** ASSIGNMENT 1 **
Using the Mothering Sunday text, explain why the fourth Sunday of Lent bears the name Mothering Sunday.
** ASSIGNMENT 2 **
Extract from the Mothering Sunday text the passage starting with "Secular society would" and going on through "God and spirituality.".

** DOCUMENT EXCERPT **
_ _ _ _
Mothering Sunday (4th Sunday of Lent)

We are over halfway through the season of Lent, and today, Mothering Sunday, is named after a 16th-century tradition of attending the church you grew up in, the place where you were baptized, or the church your mother attends. “Going a-mothering” meant traveling to your home church, the place where you came from.

Secular society would eventually transform this tradition into Mother’s Day, celebrated each second Sunday of May. However, the Mothering Sunday of Lent historically had more to do with returning to one’s religious roots (and giving servants a day off to do so, too) than celebrating woman’s roles of wife and mother (although going a-mothering often involved little children gathering wildflower bouquets for their mothers on their way to the church).

a08.04.02.082wOne beautiful tradition from the United Kingdom thought to be associated with Mothering Sunday was “clipping the church,” in which the congregation would stand in a circle around the outside of the church, hold hands, and collectively embrace their church building as a community.

There is such loveliness in this notion of expressing gratitude and affection to the place that introduced yourself to God and spirituality.
_ _ _ _
** DATA SECTION **
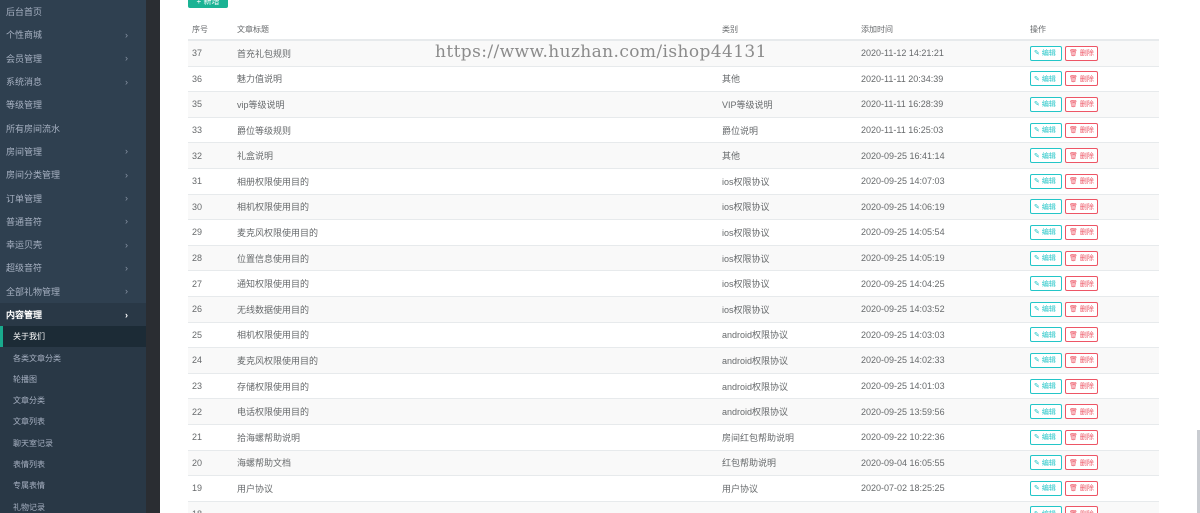 This screenshot has width=1200, height=513. Describe the element at coordinates (73, 58) in the screenshot. I see `sidebar-item: 会员管理 ›` at that location.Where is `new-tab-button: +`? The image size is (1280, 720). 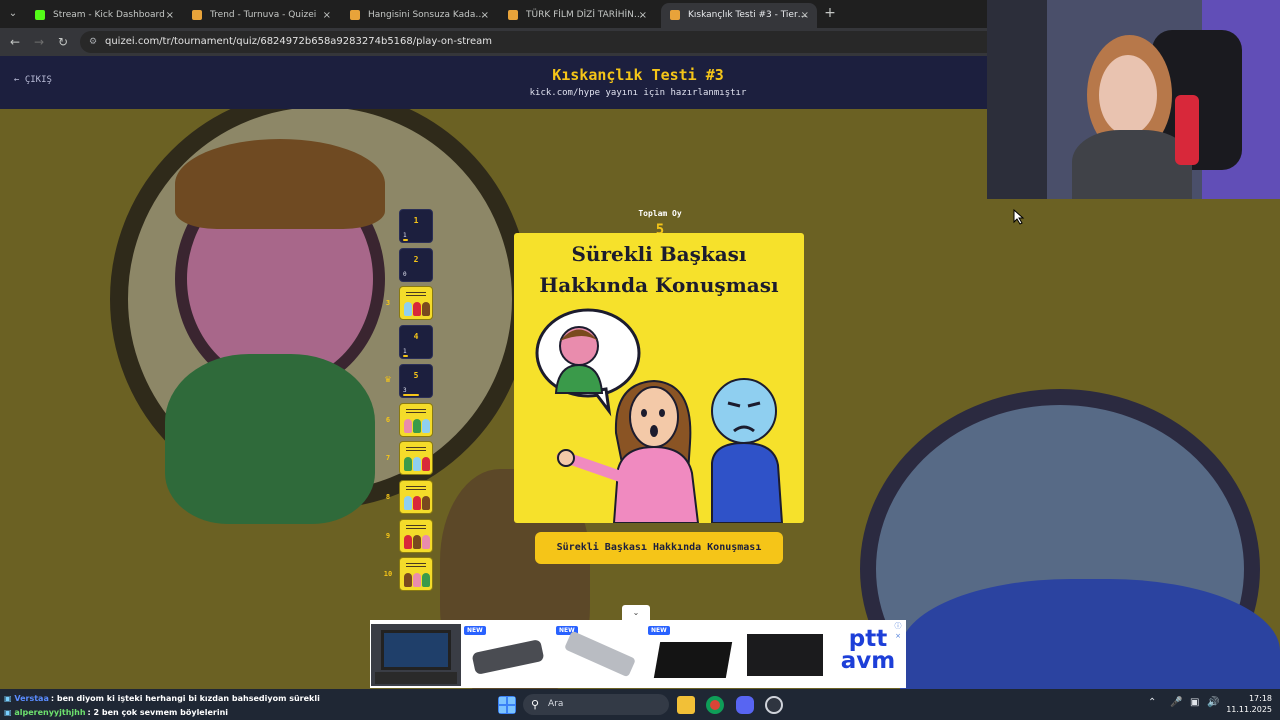 new-tab-button: + is located at coordinates (830, 13).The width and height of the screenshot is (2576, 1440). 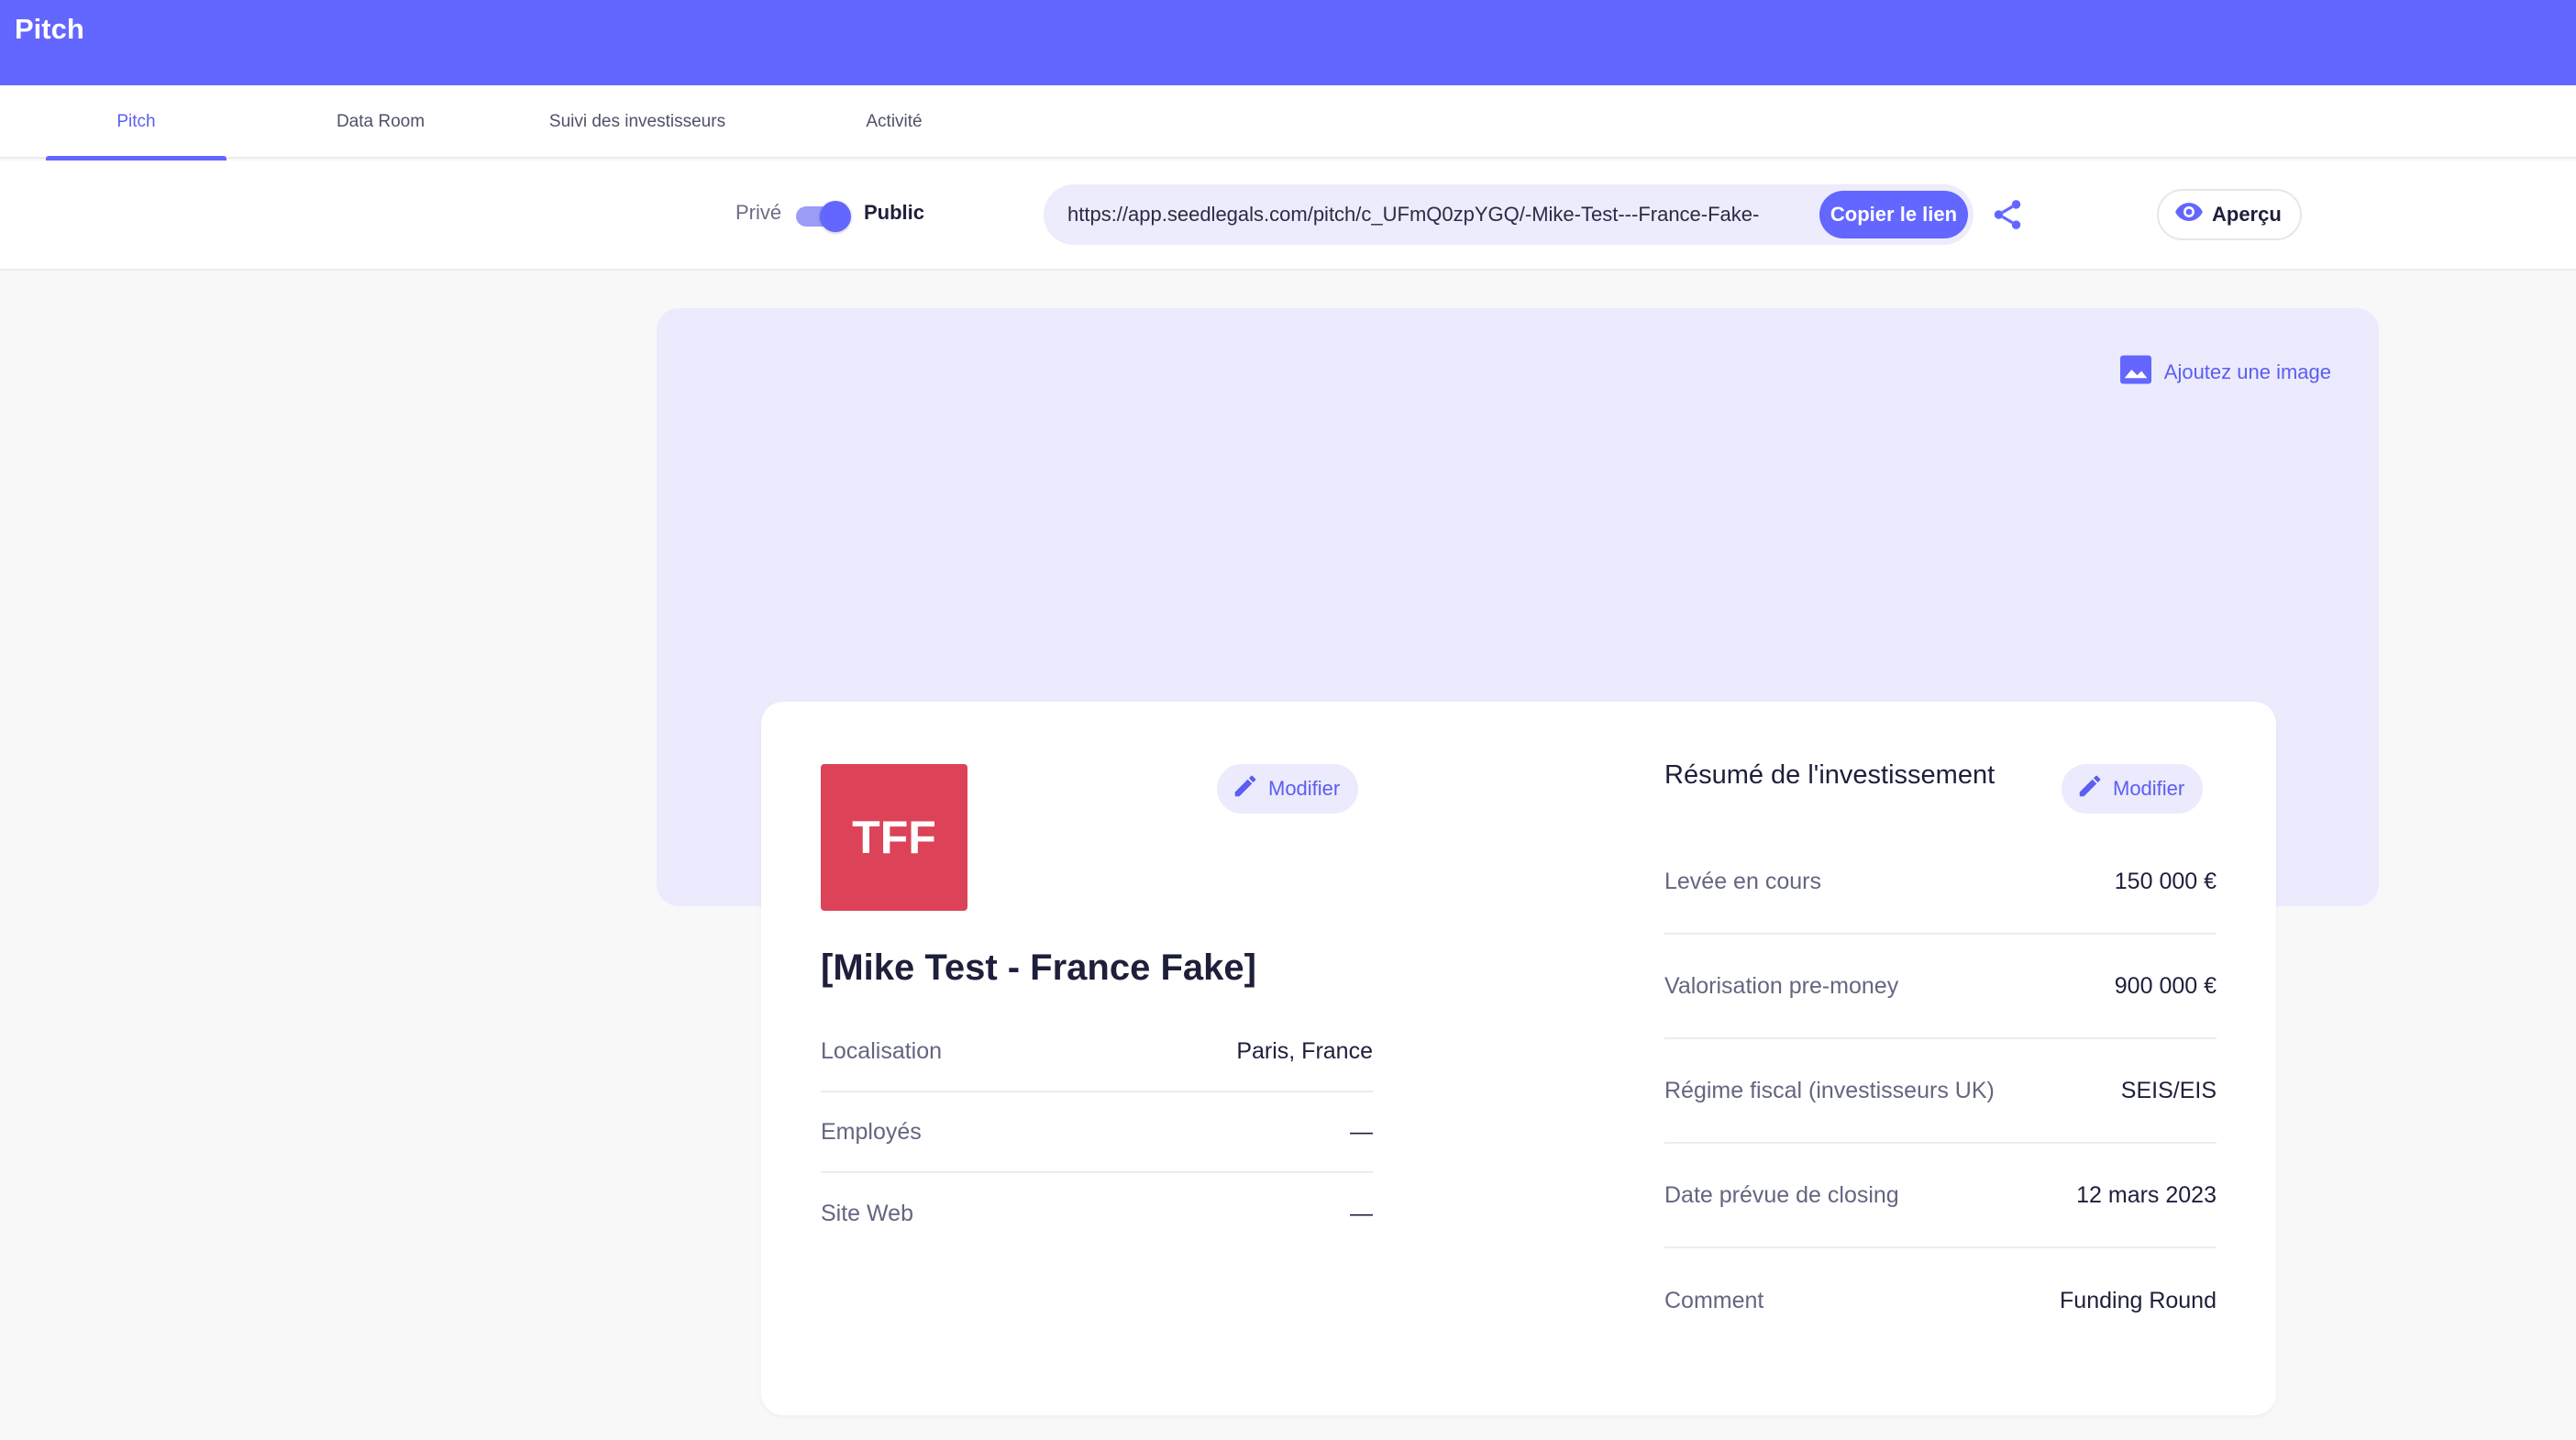 I want to click on investment-label: Régime fiscal (investisseurs UK), so click(x=1830, y=1090).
_ _ _ _
** ANSWER SECTION 1 **
The day takes its name from a 16th-century tradition of attending the church in which one grew up, was baptized, or in which one's mother worshipped. "Going a-mothering" meant traveling to that home church, the place one came from.

** ANSWER SECTION 2 **
Secular society would eventually transform this tradition into Mother’s Day, celebrated each second Sunday of May. However, the Mothering Sunday of Lent historically had more to do with returning to one’s religious roots (and giving servants a day off to do so, too) than celebrating woman’s roles of wife and mother (although going a-mothering often involved little children gathering wildflower bouquets for their mothers on their way to the church).

a08.04.02.082wOne beautiful tradition from the United Kingdom thought to be associated with Mothering Sunday was “clipping the church,” in which the congregation would stand in a circle around the outside of the church, hold hands, and collectively embrace their church building as a community.

There is such loveliness in this notion of expressing gratitude and affection to the place that introduced yourself to God and spirituality.